Given request 1: Can you reproduce the records, unchanged, from their first line through the line holding "[x=336, y=158]", inclusive?

Excerpted passage:

┌──

The bombshell was Levine's announcement that he and Cecilia Bartoli ("a mezzo-soprano in name only") were "exploring" the alternate arias written for Susanna in Figaro; perhaps, he said, she might even sing different arias from performance to performance! And when interviewer Matthew Gurewitsch casually noted that Waltraud Meier was scheduled for a return to the Met in 2001 (as Isolde!), the maestro, weighing his words carefully, said "we haven't quite worked that out yet..."

Levine also talked a LOT about Benvenuto Cellini, a show La Cieca really does not know, though she was later informed that the title part would be "ideal" for Richard Leech at the moment -- so let's see what happens. And what would happen, Gurewitsch queried, if Thomas Hampson should cancel Werther? Would the Met seek a baritone? A tenor? Or... "That's easy," Levine answered, "We will find the best singer of the role of Werther available."

Not to complain or anything, but the nibbly bits at the following reception were distinctly meager, and those patrons reacted to the scent of smoked salmon like sharks to blood.

└──

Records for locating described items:
┌──

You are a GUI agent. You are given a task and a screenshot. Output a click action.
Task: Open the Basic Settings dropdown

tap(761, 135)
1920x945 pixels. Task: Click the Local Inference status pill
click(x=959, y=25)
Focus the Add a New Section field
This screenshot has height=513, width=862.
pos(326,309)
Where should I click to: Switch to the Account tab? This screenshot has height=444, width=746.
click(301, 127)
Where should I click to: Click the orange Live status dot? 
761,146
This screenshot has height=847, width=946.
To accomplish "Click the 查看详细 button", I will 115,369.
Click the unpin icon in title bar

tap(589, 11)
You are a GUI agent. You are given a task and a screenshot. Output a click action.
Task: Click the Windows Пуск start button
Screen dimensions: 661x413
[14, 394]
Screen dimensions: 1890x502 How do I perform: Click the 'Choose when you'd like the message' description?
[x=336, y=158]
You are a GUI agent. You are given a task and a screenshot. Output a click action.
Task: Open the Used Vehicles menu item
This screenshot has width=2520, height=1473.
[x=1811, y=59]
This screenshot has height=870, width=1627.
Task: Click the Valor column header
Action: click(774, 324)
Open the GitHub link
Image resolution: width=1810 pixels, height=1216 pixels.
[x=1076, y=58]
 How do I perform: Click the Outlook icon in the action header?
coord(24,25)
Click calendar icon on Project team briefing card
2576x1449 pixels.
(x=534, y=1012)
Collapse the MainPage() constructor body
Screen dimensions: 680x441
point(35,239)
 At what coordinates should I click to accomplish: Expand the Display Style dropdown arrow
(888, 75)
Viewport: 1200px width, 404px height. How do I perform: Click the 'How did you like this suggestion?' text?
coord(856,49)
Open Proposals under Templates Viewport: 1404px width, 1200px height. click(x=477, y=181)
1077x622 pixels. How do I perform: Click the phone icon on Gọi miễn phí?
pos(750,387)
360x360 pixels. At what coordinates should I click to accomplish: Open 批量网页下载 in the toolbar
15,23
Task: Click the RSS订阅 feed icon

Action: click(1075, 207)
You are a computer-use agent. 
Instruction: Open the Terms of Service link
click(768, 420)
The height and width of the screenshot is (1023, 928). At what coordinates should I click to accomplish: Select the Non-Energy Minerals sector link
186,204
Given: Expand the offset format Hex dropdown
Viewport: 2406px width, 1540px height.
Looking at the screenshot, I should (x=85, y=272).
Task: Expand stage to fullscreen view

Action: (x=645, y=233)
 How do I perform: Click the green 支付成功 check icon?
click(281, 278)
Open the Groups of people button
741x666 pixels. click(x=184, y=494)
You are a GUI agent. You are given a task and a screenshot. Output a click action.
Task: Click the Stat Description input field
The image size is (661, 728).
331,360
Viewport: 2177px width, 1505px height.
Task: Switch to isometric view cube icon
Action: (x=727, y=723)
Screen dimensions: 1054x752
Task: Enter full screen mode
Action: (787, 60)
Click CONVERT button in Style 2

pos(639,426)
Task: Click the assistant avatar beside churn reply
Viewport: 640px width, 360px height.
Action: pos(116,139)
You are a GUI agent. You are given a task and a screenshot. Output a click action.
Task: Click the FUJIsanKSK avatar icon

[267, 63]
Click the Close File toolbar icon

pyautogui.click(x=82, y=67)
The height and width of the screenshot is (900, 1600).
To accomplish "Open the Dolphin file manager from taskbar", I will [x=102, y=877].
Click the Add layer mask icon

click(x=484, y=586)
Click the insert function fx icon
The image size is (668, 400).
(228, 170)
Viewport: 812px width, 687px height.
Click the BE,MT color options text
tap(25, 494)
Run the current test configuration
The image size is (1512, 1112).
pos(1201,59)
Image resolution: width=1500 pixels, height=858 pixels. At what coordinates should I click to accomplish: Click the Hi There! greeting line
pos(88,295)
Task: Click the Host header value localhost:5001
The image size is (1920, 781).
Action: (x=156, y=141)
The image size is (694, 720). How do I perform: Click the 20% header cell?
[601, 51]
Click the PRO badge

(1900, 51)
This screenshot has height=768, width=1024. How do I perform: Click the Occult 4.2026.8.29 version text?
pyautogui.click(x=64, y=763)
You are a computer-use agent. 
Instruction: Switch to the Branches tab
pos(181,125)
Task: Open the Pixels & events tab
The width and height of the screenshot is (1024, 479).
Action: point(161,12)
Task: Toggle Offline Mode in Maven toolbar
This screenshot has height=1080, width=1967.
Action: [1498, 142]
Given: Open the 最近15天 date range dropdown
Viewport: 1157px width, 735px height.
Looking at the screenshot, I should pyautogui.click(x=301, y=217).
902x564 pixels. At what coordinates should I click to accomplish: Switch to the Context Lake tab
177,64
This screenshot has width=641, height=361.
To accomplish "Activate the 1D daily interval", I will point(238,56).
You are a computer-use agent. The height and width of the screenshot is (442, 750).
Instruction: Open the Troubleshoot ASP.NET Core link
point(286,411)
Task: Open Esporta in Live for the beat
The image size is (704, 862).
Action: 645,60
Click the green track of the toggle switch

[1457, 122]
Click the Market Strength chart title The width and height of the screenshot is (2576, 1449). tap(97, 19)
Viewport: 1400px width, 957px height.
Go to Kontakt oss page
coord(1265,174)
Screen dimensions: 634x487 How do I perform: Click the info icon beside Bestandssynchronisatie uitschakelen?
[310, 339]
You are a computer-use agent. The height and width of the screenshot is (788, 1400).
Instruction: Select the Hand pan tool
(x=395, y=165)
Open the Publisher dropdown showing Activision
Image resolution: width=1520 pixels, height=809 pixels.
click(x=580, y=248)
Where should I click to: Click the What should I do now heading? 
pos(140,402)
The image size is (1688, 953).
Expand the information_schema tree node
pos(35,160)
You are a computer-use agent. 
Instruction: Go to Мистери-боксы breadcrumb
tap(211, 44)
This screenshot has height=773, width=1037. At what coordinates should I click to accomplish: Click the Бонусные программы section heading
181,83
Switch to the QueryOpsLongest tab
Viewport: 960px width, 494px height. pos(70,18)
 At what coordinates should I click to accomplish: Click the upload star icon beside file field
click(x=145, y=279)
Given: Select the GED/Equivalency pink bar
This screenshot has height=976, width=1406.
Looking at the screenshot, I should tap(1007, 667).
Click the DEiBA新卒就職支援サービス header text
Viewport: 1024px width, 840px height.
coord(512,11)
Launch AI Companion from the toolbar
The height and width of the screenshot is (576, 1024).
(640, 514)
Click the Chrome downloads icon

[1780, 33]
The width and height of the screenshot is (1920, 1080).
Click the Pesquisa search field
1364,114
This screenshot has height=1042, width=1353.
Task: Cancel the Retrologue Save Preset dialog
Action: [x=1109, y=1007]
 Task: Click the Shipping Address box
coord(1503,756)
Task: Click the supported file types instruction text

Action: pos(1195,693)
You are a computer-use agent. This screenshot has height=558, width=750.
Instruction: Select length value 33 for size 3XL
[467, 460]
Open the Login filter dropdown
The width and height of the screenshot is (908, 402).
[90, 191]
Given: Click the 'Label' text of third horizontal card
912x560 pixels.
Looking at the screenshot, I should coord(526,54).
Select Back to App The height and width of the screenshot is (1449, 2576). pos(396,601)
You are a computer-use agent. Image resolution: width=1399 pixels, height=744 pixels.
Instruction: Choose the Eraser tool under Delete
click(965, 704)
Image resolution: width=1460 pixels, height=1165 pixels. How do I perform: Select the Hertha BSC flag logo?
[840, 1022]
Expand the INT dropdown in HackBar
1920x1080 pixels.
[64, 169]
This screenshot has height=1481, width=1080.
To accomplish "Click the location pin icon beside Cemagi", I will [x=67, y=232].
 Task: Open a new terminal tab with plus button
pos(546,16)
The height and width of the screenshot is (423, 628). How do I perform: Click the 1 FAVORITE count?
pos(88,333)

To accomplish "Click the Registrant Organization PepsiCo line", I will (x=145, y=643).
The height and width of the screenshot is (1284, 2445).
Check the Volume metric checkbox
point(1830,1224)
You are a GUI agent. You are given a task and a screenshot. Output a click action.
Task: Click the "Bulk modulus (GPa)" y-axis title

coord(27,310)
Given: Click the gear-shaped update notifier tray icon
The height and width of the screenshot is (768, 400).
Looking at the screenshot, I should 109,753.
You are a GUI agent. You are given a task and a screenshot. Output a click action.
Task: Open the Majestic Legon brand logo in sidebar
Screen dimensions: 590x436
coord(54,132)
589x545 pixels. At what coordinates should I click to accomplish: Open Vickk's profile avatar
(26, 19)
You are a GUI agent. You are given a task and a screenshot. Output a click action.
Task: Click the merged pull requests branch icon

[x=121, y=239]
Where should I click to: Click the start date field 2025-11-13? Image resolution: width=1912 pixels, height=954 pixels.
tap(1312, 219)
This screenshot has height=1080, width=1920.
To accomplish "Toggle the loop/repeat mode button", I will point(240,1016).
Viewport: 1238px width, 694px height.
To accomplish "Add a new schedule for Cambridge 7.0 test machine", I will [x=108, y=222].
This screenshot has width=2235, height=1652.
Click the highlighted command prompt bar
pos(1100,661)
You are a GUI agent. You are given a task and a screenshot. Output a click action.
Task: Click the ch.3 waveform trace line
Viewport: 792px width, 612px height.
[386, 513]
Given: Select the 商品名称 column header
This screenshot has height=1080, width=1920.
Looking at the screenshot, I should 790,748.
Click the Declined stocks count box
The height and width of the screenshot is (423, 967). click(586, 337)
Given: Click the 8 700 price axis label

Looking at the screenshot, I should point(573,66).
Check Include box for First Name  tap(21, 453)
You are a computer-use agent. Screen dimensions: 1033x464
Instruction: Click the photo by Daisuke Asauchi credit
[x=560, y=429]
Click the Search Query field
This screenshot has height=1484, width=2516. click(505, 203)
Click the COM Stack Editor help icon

└──

Given request 2: Which singers does the opera gossip passage name, leaving out the conductor and the interviewer?

Written solution 1:
You are a GUI agent. You are given a task and a screenshot. Output a click action.
Task: Open the Basic Settings dropdown

tap(761, 135)
1920x945 pixels. Task: Click the Local Inference status pill
click(x=959, y=25)
Focus the Add a New Section field
This screenshot has height=513, width=862.
pos(326,309)
Where should I click to: Switch to the Account tab? This screenshot has height=444, width=746.
click(301, 127)
Where should I click to: Click the orange Live status dot? 
761,146
This screenshot has height=847, width=946.
To accomplish "Click the 查看详细 button", I will 115,369.
Click the unpin icon in title bar

tap(589, 11)
You are a GUI agent. You are given a task and a screenshot. Output a click action.
Task: Click the Windows Пуск start button
Screen dimensions: 661x413
[14, 394]
Screen dimensions: 1890x502 How do I perform: Click the 'Choose when you'd like the message' description?
[x=336, y=158]

Written solution 2: Cecilia Bartoli, Waltraud Meier, Richard Leech, Thomas Hampson